= Selected passage =
The guy I played last night said that some of my strokes were easily 4.5+ and that consistency will come with time (have been playing for a year). He also readly declared himself a Skilled Spinny Pusher and said that they are indeed common in low/mid level tennis and that consistent, hard pace doesn't really win matches until 4.5+ because that's when you can produce high pace with spin CONSISTENTLY (he clearly played at a high level in college+ but decided a career in finance was more sensible given the challenges of making a living as a pro.)

He said lots of 3.0 to 4.0 players try to hit like the pros, hard and with top spin, buy it's really tough to do under match conditions with enough consistency to win matches without too many unforced errors. I was absolutely guilty of that last night as I'm determined to learn how to read spinny, weird breaking, low pace shots and return them with as much accuracy and pace as I can low level dinked floaters.

= Aim =
Reproduce the passage above about playing tennis word for word.

(Data for locating visible targets)
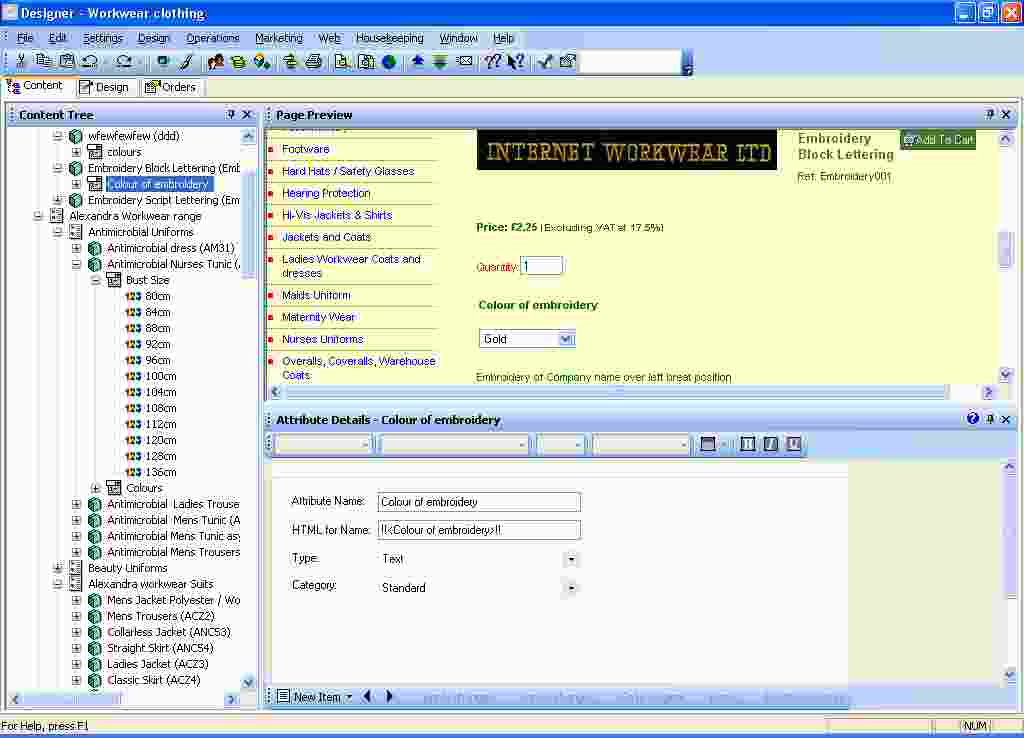Open the Gold colour dropdown
The width and height of the screenshot is (1024, 738).
coord(566,339)
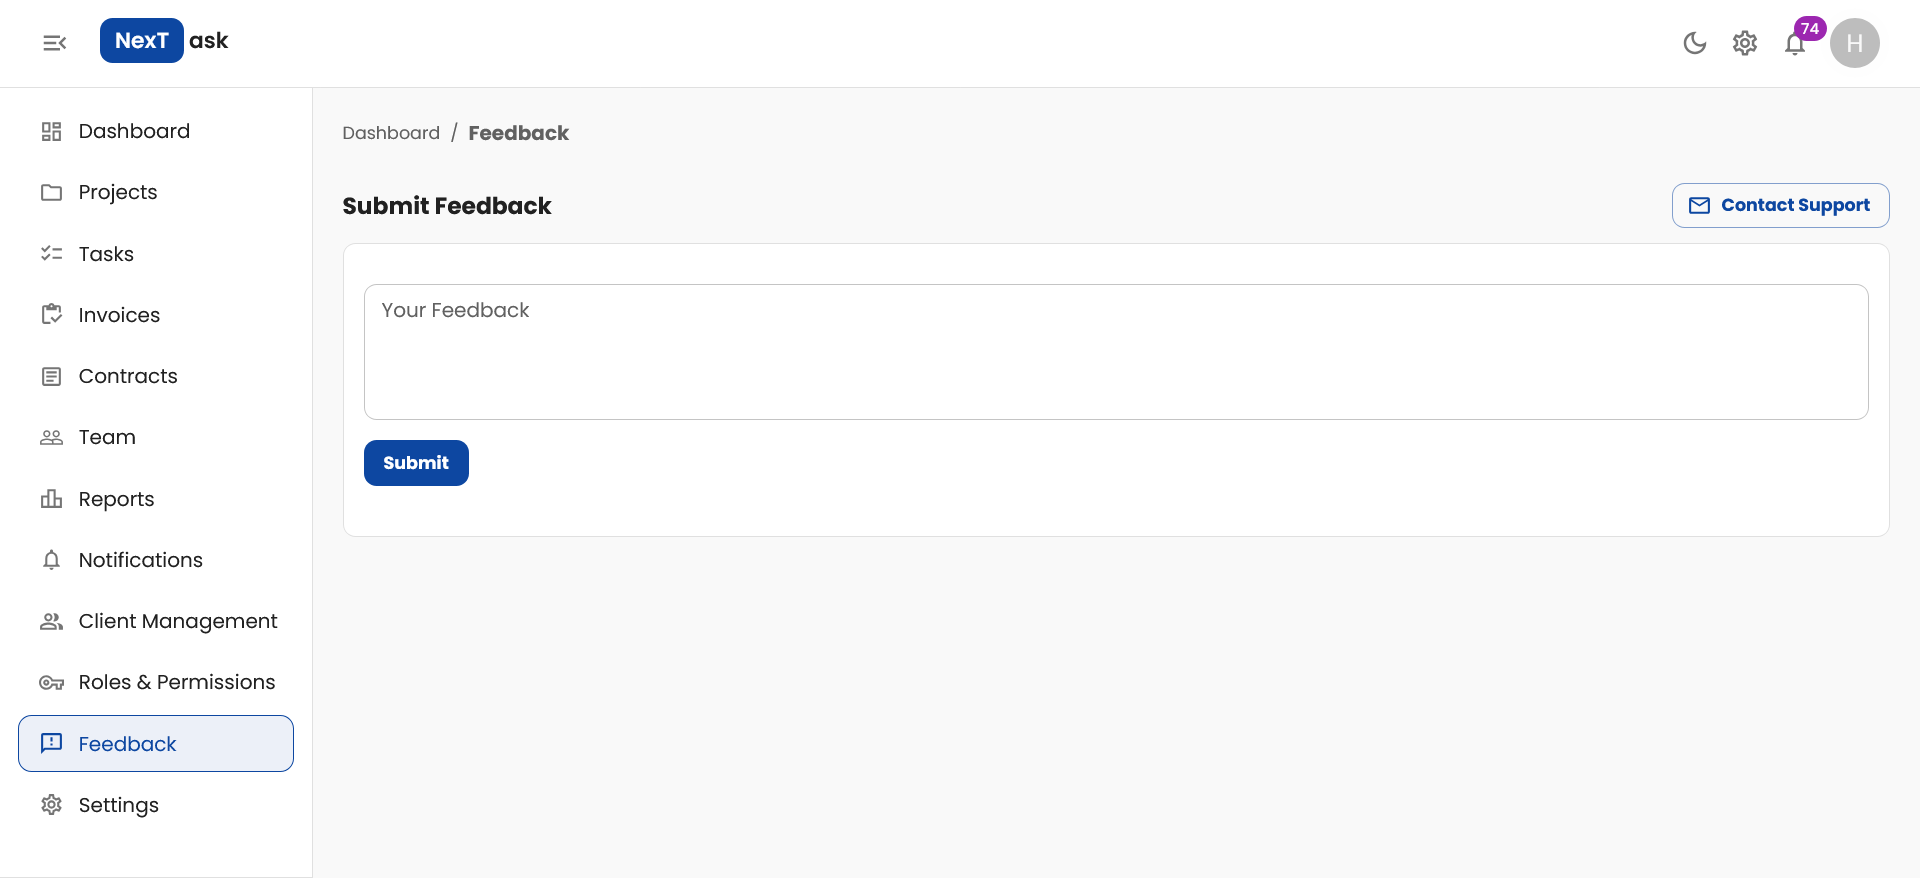Navigate back using the Dashboard breadcrumb link
This screenshot has width=1920, height=878.
391,132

= Output for this exercise =
The guy I played last night said that some of my strokes were easily 4.5+ and that consistency will come with time (have been playing for a year). He also readly declared himself a Skilled Spinny Pusher and said that they are indeed common in low/mid level tennis and that consistent, hard pace doesn't really win matches until 4.5+ because that's when you can produce high pace with spin CONSISTENTLY (he clearly played at a high level in college+ but decided a career in finance was more sensible given the challenges of making a living as a pro.)

He said lots of 3.0 to 4.0 players try to hit like the pros, hard and with top spin, buy it's really tough to do under match conditions with enough consistency to win matches without too many unforced errors. I was absolutely guilty of that last night as I'm determined to learn how to read spinny, weird breaking, low pace shots and return them with as much accuracy and pace as I can low level dinked floaters.